A landslide in Tracy Arm fjord turned a quiet Southeast Alaska morning into one of the largest wave events ever recorded, sending a 100-meter breaking wave racing across the water and lifting the opposite fjord wall by 481 meters, or about 1,580 feet. Scientists said the collapse, which involved more than 64 million cubic meters of rock and debris, produced the second-highest tsunami in recorded history.

No ships were nearby when the slide hit on Aug. 10, 2025, and no one was hurt. That was the narrow margin that kept the disaster from becoming a mass-casualty event. Just about 12 hours earlier, passengers aboard the Hanse Explorer had been taking selfies and videos of South Sawyer Glacier before the ship left the fjord, underscoring how close the system came to a far more dangerous outcome.

AI-generated illustration
AI-generated illustration

Researchers say the slope was destabilized over time by glacial retreat associated with climate change. The glacier below the slide area had pulled back more than a third of a mile in the two months before failure, while heavy rain and several days of increasing microseismicity added pressure before the collapse. The event also sent seismic waves equal to a magnitude 5.4 earthquake and left behind a long-period seiche that persisted for as long as 36 hours.

The findings sharpen a warning for fjord regions from Alaska to other high-latitude coasts.
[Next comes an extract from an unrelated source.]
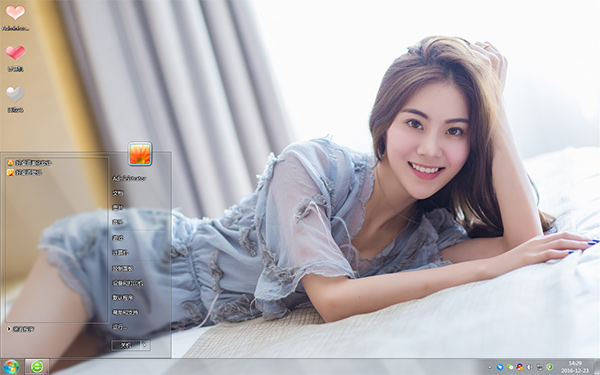Click the Windows Start orb button
600x375 pixels.
[x=11, y=367]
These landscapes are increasingly exposed as cruise traffic reaches remote glacial bays that are often promoted as safe, scenic escapes. After the Tracy Arm event, some cruise lines began avoiding the fjord, a sign that the risk is already changing travel behavior even without a direct strike on a vessel.

Scientists including Dan H. Shugar, Michael E. West, Ezgi Karasözen, Katherine R. Barnhart and Stephen P. Hicks have pointed to a strong case for a landslide monitoring and alert program in Alaska. The Alaska Earthquake Center says the challenge is not just detecting a slide after it happens, but understanding where and when unstable slopes are most likely to fail. In a warming climate, that question now has direct consequences for cruise safety, coastal planning and the warning systems that may decide whether the next near-miss stays near.